* START Quoted text *

Certification as a tool to boost organic food development in Kazakhstan

June 17, 2020

Human health depends largely on a healthy diet. Recognizing the role of organic production in maintaining health of people, the European Union outlined plans to reduce the use of chemical pesticides by 50%, mineral fertilizers by 25% and increase the share of organic farming in Europe’s agricultural structure to 25% by 2030.

Organic production is applied in 181 countries, and the global market for organic products is estimated at $115 billion.

In Kazakhstan, out of 22 million hectares of land used for agricultural purposes, only 1% is used for organic production, mainly grain crops and oilseeds intended for export. Moreover, there is no single certified organic producer in the fruit and vegetable sector, despite the huge potential and growing demand, both in the domestic and foreign markets.

The Kazakhstan Federation of Organic Agriculture Movements - KAZFOAM, the Kazakh research institute of Agricultural Economics and Development of Rural Areas within the European Union project "ODAC Enbekshikazakhsky Alliance for Sustainable Economic and Human Development" and UNDP piloted the initiative to organize workshops and consultations on organic production in various villages of the Enbekshikazakh district of Almaty region.

* END Quoted text *

Set of tasks:
(a) According to the article on organic food in Kazakhstan, why did the European Union set out plans to cut chemical pesticides and mineral fertilizers and expand organic farming? Answer in one to three sentences.
(b) Please reproduce a passage of the article on organic food in Kazakhstan, beginning at the words "Certification as a" and stopping after the words "and foreign markets.".

* START Data supplied *

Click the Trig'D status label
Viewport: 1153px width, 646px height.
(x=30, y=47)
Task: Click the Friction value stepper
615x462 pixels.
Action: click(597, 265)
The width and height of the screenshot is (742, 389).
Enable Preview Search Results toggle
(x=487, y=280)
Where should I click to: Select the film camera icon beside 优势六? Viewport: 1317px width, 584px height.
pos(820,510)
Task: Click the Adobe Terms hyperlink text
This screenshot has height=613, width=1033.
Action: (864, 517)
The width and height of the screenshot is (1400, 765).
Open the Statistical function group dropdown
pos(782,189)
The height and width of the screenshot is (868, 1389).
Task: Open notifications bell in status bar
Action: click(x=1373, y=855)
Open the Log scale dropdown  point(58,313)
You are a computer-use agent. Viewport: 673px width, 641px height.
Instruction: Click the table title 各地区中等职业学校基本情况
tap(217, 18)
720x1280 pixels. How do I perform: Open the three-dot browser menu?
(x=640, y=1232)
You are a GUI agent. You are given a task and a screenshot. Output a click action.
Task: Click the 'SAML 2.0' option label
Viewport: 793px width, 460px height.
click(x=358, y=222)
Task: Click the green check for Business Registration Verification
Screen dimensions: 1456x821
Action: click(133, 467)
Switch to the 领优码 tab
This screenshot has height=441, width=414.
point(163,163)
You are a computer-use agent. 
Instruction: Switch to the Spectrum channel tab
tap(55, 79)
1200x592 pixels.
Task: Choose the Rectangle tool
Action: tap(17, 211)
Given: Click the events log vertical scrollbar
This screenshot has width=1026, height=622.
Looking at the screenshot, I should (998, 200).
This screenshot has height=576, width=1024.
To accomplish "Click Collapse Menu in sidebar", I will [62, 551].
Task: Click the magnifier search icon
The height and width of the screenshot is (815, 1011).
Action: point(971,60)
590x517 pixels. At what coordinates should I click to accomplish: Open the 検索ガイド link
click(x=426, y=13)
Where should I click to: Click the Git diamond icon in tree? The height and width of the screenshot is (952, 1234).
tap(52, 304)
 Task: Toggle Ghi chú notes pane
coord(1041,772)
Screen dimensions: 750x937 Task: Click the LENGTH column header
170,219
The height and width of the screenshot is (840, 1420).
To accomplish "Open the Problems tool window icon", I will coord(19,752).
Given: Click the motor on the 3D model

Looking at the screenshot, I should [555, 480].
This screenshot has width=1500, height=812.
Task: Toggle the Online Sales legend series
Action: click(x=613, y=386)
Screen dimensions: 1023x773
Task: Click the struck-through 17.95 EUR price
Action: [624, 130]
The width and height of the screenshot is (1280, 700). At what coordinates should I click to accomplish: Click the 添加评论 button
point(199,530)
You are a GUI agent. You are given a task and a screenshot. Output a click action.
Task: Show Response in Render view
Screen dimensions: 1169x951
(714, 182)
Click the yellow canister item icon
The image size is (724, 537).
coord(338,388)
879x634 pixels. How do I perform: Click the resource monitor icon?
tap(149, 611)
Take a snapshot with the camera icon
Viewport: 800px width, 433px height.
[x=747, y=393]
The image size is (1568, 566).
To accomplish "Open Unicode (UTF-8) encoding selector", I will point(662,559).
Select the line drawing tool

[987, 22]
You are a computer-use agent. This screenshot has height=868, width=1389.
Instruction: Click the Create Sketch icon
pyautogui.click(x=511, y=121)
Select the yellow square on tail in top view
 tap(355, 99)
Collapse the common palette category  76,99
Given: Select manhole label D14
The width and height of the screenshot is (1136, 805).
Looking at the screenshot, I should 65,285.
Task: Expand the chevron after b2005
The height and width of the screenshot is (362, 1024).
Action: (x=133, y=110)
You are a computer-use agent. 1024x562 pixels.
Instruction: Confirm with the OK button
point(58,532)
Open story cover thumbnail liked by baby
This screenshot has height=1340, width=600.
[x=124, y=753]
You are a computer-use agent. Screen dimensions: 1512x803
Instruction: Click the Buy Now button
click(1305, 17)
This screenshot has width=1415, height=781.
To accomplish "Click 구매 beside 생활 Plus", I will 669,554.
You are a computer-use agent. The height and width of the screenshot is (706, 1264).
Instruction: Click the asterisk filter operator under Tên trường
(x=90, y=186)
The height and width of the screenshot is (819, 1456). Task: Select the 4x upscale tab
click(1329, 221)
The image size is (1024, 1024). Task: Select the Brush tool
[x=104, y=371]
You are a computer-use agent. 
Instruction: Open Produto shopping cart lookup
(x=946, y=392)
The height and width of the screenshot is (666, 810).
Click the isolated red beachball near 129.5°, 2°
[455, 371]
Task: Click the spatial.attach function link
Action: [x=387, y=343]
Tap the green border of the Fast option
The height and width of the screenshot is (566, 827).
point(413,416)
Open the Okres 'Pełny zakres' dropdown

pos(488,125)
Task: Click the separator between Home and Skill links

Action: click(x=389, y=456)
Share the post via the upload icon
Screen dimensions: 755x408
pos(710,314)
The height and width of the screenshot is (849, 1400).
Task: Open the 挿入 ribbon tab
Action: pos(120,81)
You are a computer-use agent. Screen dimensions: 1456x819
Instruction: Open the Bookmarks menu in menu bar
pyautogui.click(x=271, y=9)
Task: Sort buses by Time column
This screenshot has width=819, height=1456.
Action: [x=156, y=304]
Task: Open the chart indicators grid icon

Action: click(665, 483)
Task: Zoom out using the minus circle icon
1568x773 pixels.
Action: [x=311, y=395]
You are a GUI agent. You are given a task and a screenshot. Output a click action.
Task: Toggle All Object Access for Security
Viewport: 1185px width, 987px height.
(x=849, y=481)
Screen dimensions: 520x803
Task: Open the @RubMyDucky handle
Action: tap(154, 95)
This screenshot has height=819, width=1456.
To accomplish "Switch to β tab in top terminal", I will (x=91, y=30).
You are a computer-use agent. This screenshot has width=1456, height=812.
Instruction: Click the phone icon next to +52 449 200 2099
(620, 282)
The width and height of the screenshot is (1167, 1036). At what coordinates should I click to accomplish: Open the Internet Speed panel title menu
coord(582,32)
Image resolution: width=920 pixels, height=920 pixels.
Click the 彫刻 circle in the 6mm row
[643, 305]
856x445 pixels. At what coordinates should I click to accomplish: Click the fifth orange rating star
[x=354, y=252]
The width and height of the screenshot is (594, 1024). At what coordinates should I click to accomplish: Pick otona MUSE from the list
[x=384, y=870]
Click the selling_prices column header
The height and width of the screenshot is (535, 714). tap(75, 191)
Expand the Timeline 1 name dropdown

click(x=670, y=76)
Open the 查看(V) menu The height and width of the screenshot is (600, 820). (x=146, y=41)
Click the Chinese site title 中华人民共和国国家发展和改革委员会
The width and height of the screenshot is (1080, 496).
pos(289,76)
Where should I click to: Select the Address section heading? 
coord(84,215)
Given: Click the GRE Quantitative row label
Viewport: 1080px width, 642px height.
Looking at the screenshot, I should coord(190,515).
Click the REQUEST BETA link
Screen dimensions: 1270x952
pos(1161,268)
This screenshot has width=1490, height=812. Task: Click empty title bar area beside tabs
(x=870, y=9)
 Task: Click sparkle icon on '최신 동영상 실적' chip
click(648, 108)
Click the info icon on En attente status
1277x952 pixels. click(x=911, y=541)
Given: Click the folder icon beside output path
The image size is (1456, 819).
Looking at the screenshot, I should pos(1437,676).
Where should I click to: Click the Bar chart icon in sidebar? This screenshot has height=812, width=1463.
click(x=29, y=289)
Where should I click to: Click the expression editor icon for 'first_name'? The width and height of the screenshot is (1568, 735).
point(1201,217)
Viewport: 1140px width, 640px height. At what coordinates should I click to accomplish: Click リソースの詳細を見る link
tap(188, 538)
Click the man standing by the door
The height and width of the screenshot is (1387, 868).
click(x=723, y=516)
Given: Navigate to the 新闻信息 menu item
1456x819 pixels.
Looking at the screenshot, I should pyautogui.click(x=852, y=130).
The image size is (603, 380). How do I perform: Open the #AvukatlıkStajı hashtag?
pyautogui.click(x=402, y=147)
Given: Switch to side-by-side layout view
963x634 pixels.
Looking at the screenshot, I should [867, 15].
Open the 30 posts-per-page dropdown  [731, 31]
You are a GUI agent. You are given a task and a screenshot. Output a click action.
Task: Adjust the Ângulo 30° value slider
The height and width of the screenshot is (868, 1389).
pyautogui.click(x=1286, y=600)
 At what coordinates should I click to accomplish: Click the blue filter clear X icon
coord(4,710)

* END Data supplied *

The solutions:
(a) The European Union set out these plans because it recognized the role organic production plays in maintaining people's health. The article frames this against the point that human health depends largely on a healthy diet.

(b)
Certification as a tool to boost organic food development in Kazakhstan

June 17, 2020

Human health depends largely on a healthy diet. Recognizing the role of organic production in maintaining health of people, the European Union outlined plans to reduce the use of chemical pesticides by 50%, mineral fertilizers by 25% and increase the share of organic farming in Europe’s agricultural structure to 25% by 2030.

Organic production is applied in 181 countries, and the global market for organic products is estimated at $115 billion.

In Kazakhstan, out of 22 million hectares of land used for agricultural purposes, only 1% is used for organic production, mainly grain crops and oilseeds intended for export. Moreover, there is no single certified organic producer in the fruit and vegetable sector, despite the huge potential and growing demand, both in the domestic and foreign markets.